Affaire des écoutes : Condamné à 3 ans de prison, Nicolas Sarkozy fait appel de la décision


Nicolas Sarkozy le 6 mai 2016. (photo SC Image/shutterstock)

L’ancien chef de l’État Nicolas Sarkozy a été condamné par le tribunal de Paris à trois ans de prison dont deux ans avec sursis pour corruption et trafic d’influence, en première instance.

Mise à jour 17h05 : L’avocate de Nicolas Sarkozy, Jacqueline Laffont, annonce que son client va faire appel de la décision et dénonce « une affirmation sans preuve et sans démonstration de la part du tribunal ». Les deux autres prévenus, Thierry Herzog et Gilbert Azibert, font également appel de la décision du tribunal de Paris. Un nouveau procès aura donc lieu.

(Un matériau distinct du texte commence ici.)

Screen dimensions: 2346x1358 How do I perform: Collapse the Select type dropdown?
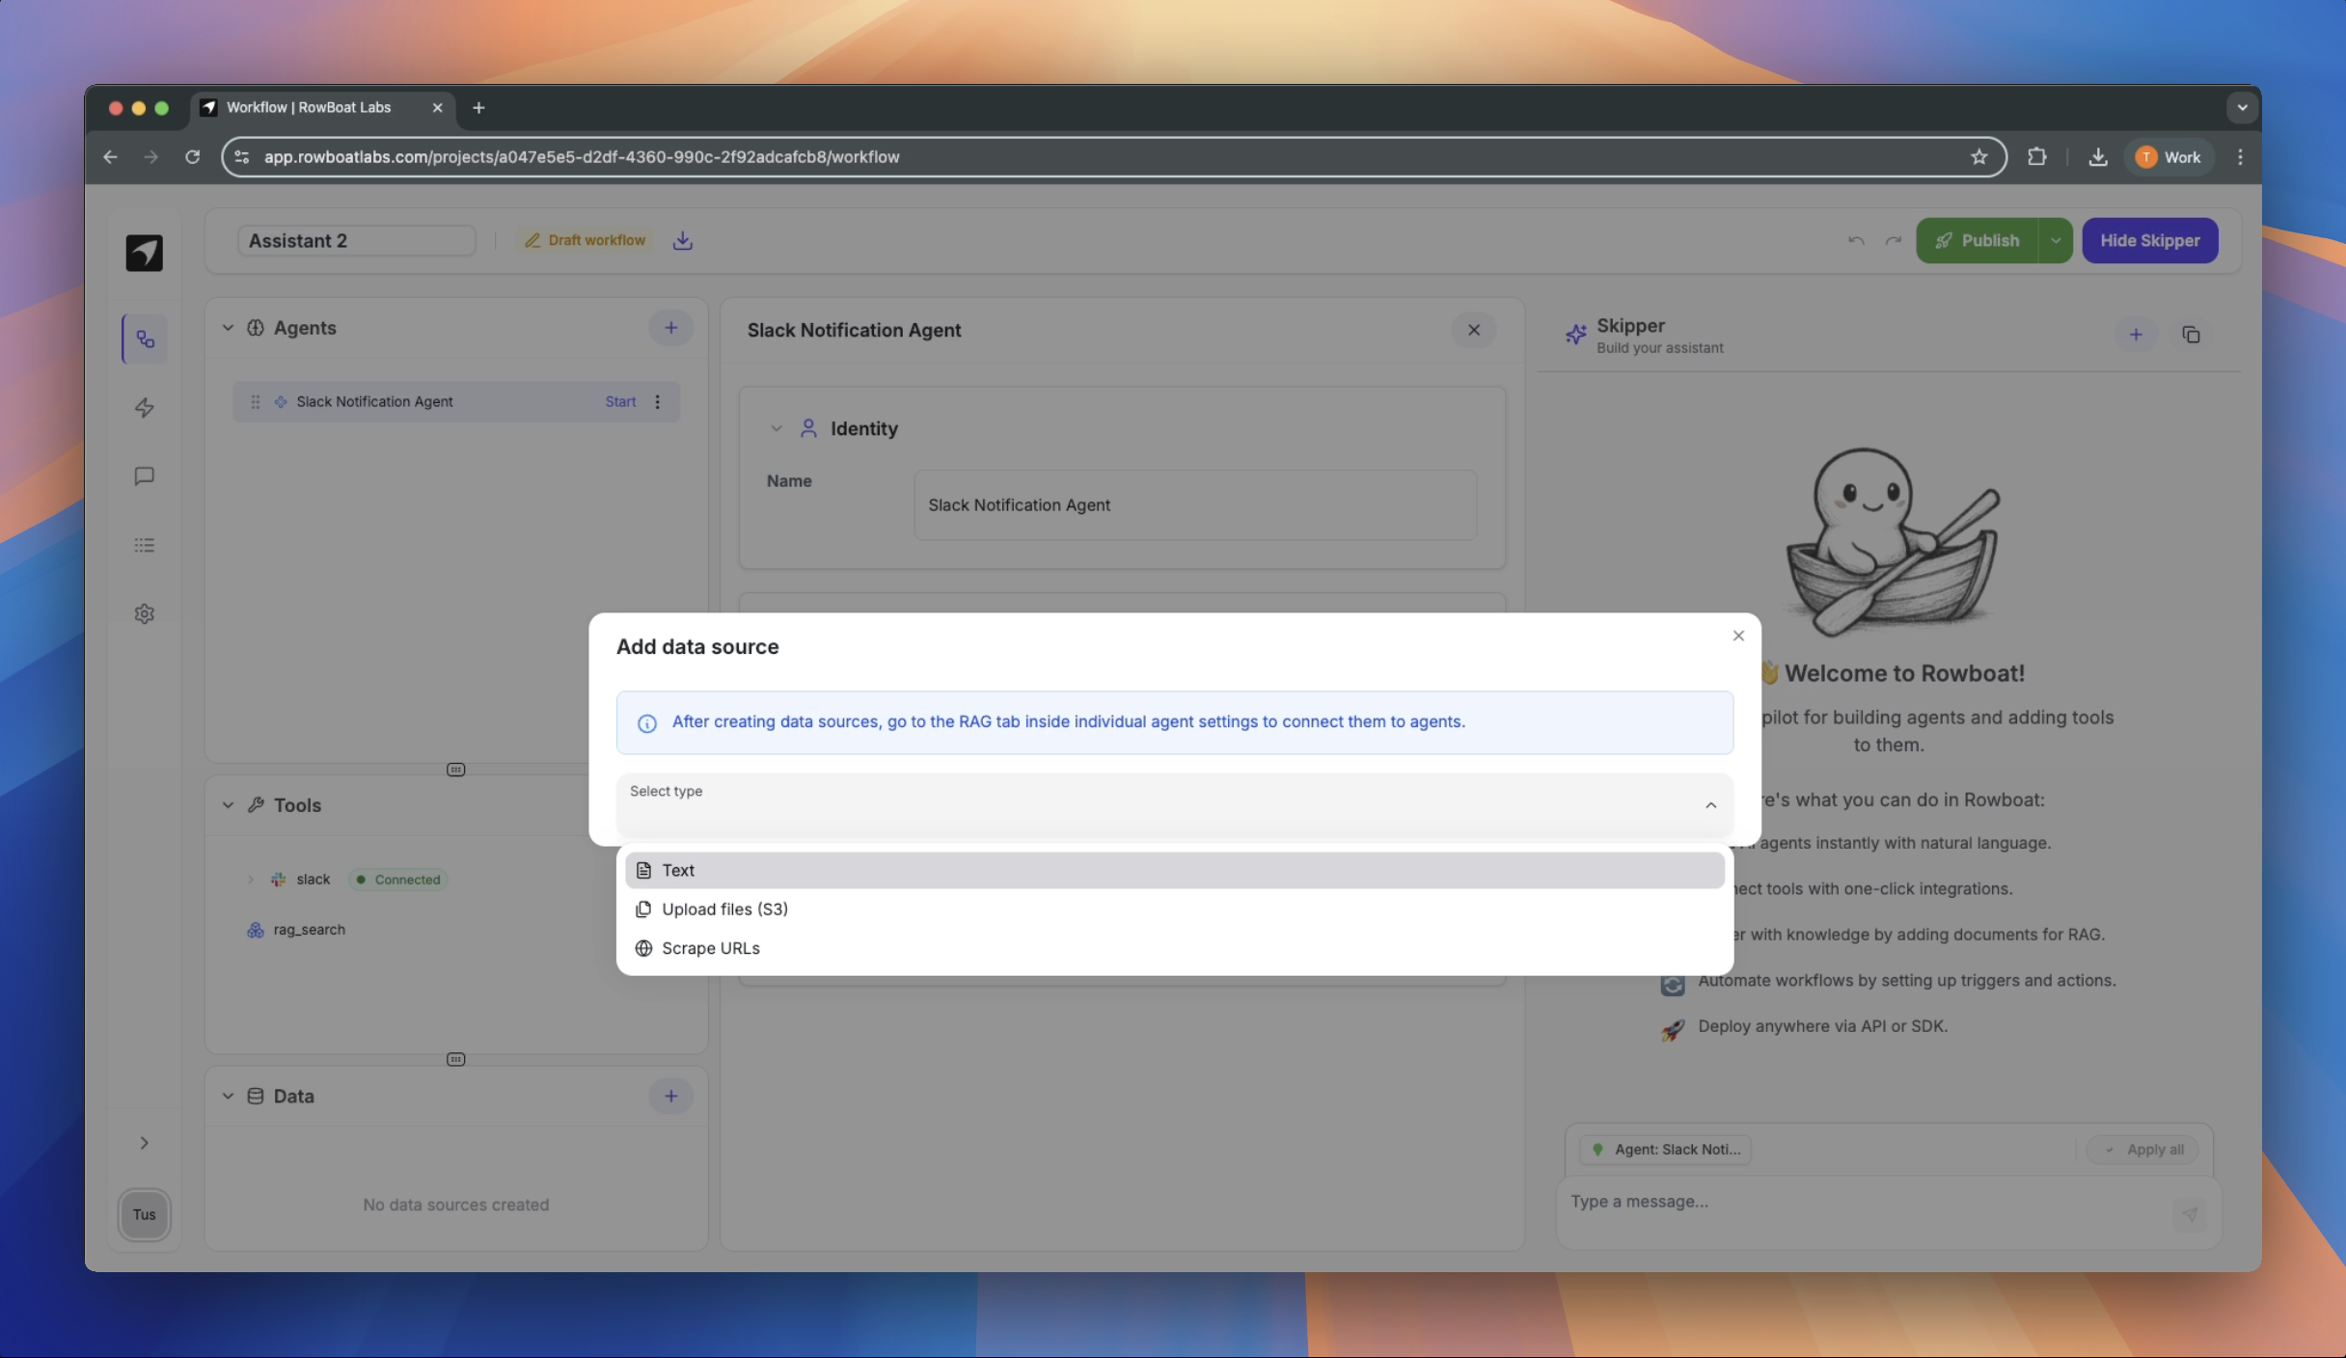(x=1710, y=805)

Le parquet national financier (PNF) avait requis quatre ans de prison dont deux avec sursis contre l’ancien chef de l’État Nicolas Sarkozy, qui a finalement été condamné à trois ans de prison dont deux ans avec sursis ce lundi. Une peine qui sera aménageable. Le tribunal a ainsi estimé que le pacte de corruption était établi grâce à un « faisceau d’indices graves et concordants ». « Nicolas Sarkozy s’est servi de son statut et de ses relations politiques et diplomatiques pour gratifier un magistrat », a déclaré la présidente. Elle a ajouté qu’en tant qu’ancien avocat, il « était parfaitement informé des obligations déontologiques » de son avocat.

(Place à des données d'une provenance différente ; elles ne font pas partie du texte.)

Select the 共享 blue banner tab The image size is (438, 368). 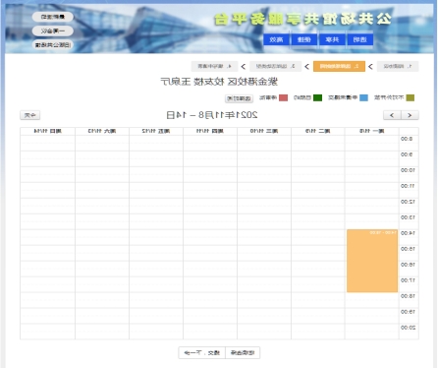click(x=332, y=39)
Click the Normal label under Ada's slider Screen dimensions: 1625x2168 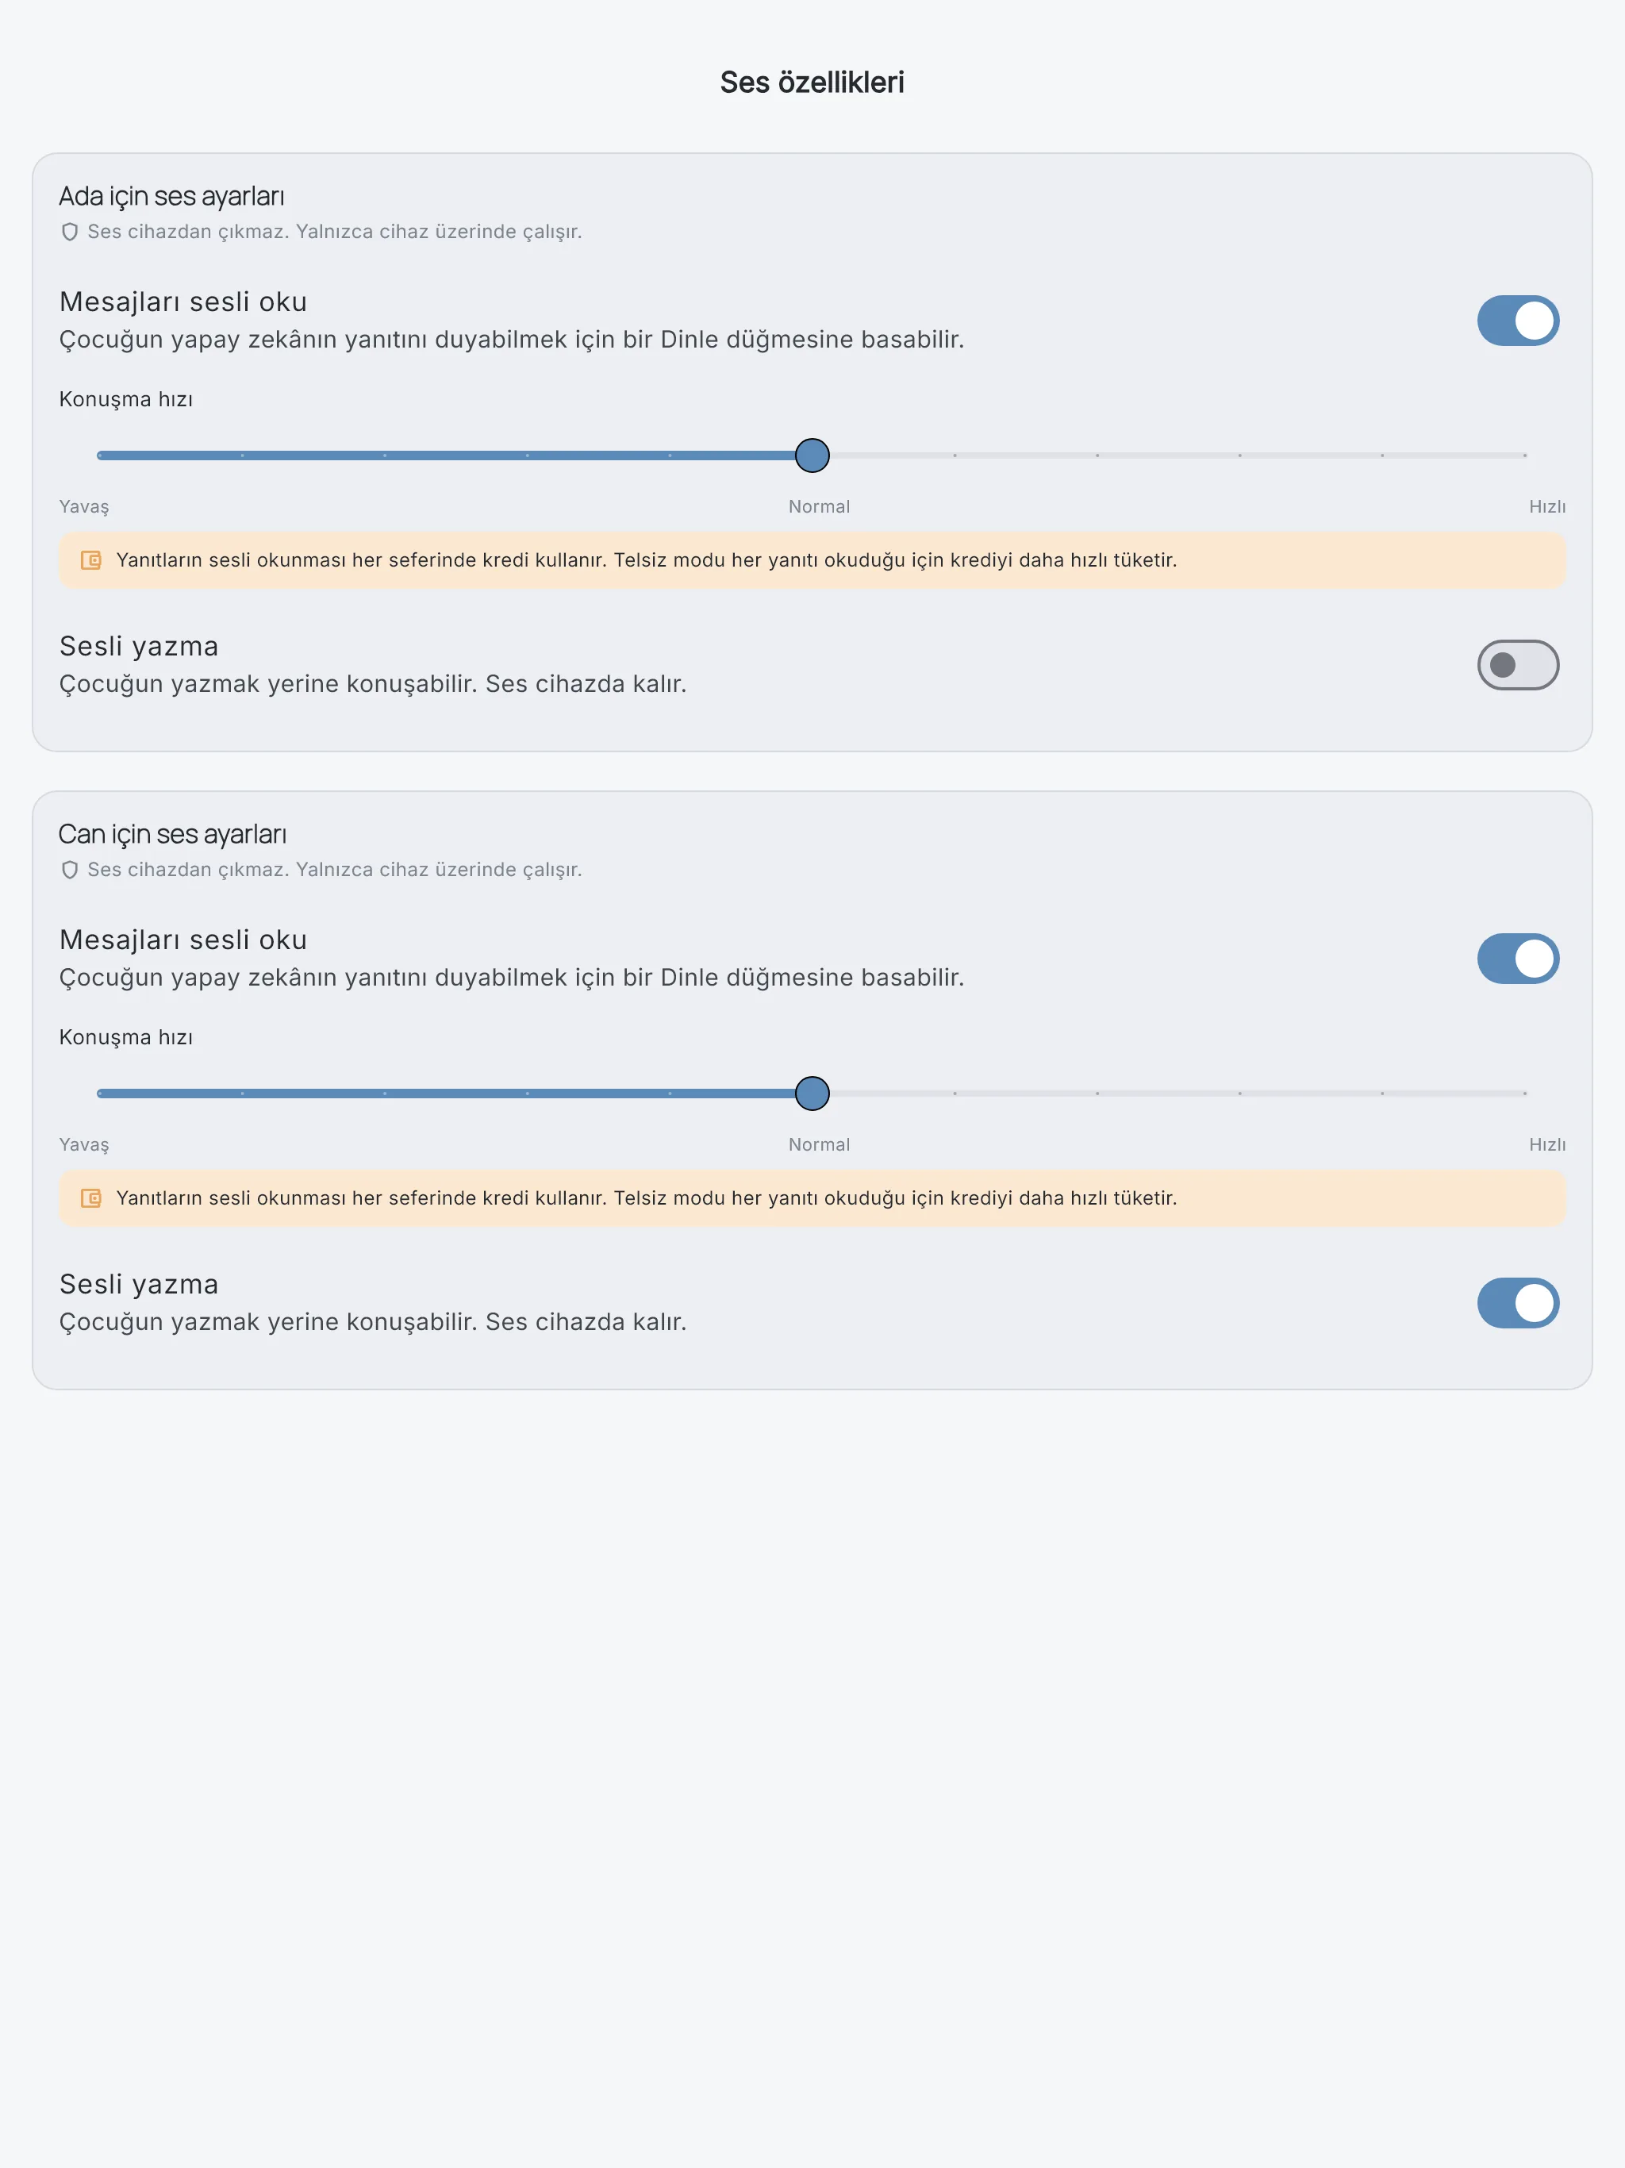819,507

Thierry Herzog et Gilbert Azibert sont également reconnus coupables et condamnés à trois ans de prison dont deux avec sursis. Une interdiction d’exercer la profession d’avocat pendant 5 ans a également été prononcée à l’encontre de M. Herzog. Les trois hommes ont désormais 10 jours pour faire appel de cette décision.

L’ex-président de la République était accusé d’avoir tenté d’obtenir au début de l’année 2014, par l’intermédiaire de son avocat Thierry Herzog, des informations secrètes concernant la saisie de ses agendas dans l’affaire Bettencourt, auprès de Gilbert Azibert, premier avocat général à la deuxième chambre civile de la Cour.

En échange, le haut magistrat se serait vu promettre un coup de pouce pour obtenir un poste de choix en principauté de Monaco. Un poste qu’il n’a jamais obtenu. Un non-lieu avait par ailleurs été rendu dans l’affaire Bettencourt, en 2013.